Update Relating to Meeting of Shareholders of Railtown
Railtown held its annual general and special meeting of shareholders held on November 12, 2025. A total of 7,549,250 common shares of Railtown were represented at the 2025 AGM, representing 38.71% of Railtown’s issued and outstanding common shares as at the record date for the 2025 AGM. Shareholders voted in favour of all matters brought before the 2025 AGM and all resolutions were duly passed. Each of the matters that were voted upon at the 2025 AGM are described in detail in Railtown’s management information circular dated October 16, 2025, which is available on Railtown’s website at www.railtowncapitalcorp.com, and as amended by Railtown’s news release dated November 7, 2025 filed under Railtown’s SEDAR+ issuer profile at www.sedarplus.ca.
Additional Information
For additional information relating to the terms of the Proposed Transaction, please refer to the Amended and Restated Business Combination Agreement dated November 7, 2025, the joint news releases dated September 3, October 6, October 21, and November 10, 2025, as well as the news release of Railtown dated October 27, 2025, each of which is available on SEDAR+ (www.sedarplus.ca) under the Company’s issuer profile. In addition, more information relating to the Proposed Transaction and the Resulting Issuer will be available in the filing statement to be filed in due course on SEDAR+ (www.sedarplus.ca) under Railtown’s issuer profile.

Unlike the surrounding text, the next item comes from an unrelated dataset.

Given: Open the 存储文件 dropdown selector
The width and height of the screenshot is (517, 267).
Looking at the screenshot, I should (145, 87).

On behalf of Tiernan Gold Corp.
Greg McCunn, CEO and Director
On behalf of Railtown Capital Corp.
Chris Taylor, CEO and Director
For further information visit tiernangold.com or contact:
Email: info@tiernangold.com
For further information contact:
Email: railtowncapital@gmail.com
Tel: +1 (778) 938-5298
About Tiernan Gold Corp.
Tiernan Gold Corp. is a corporation formed under the laws of the Province of British Columbia and a wholly-owned indirect subsidiary of Hochschild Mining PLC (LSE: HOC) (OTCQX: HCHDF), a public company existing under the laws of England and Wales. Tiernan is focused on the disciplined de-risking of the Volcan Project. The Project is strategically located in the Atacama Region of Chile, on the Maricunga gold belt, a jurisdiction that has a long-established history of mining with a number of operating mines, new mines under construction and major projects being developed.

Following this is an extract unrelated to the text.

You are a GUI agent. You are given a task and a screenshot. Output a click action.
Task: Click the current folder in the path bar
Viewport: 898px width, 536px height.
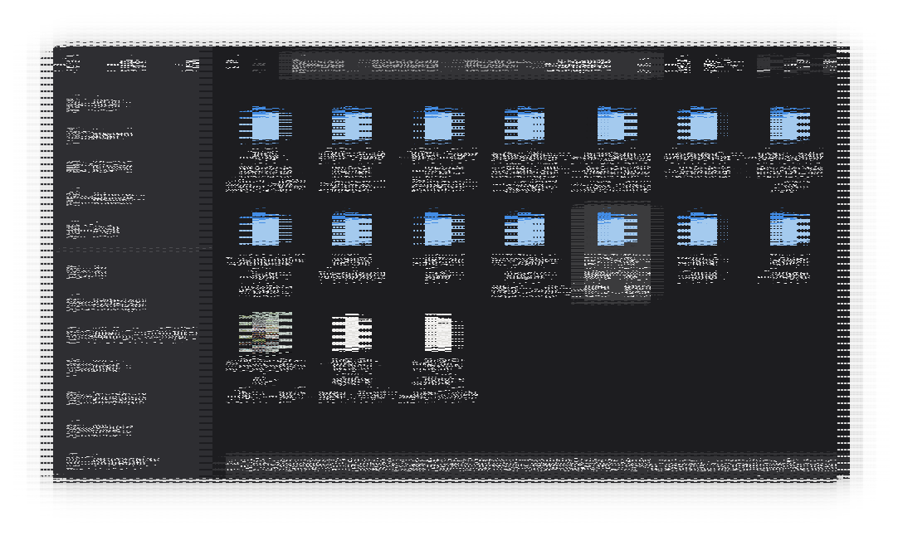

About Railtown Capital Corp.
Railtown Capital Corp. was incorporated under the BCBCA on June 22, 2020. Railtown is listed on the TSX-V and classified as a capital pool company as defined by TSX-V Policy 2.4. Railtown’s objective is to complete a “Qualifying Transaction” as defined under TSX-V Policy 2.4 by identifying and evaluating potential business acquisitions and to subsequently negotiate acquisition or participation agreements subject to regulatory and shareholder approvals. The shares in Railtown were listed on the TSX-V on February 1, 2021 under the trading symbol “RLT.P”. Its head office is in Vancouver, British Columbia.

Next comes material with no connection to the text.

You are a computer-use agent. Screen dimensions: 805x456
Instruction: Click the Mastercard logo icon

1559261 B.C. Ltd., a wholly owned subsidiary of Railtown, was incorporated under the BCBCA on October 2, 2025.
Trading in the common shares of Railtown is currently halted and will remain halted until completion of the Proposed Transaction. Railtown does not intend to apply to the TSX-V for reinstatement of trading of the common shares of Railtown at this time.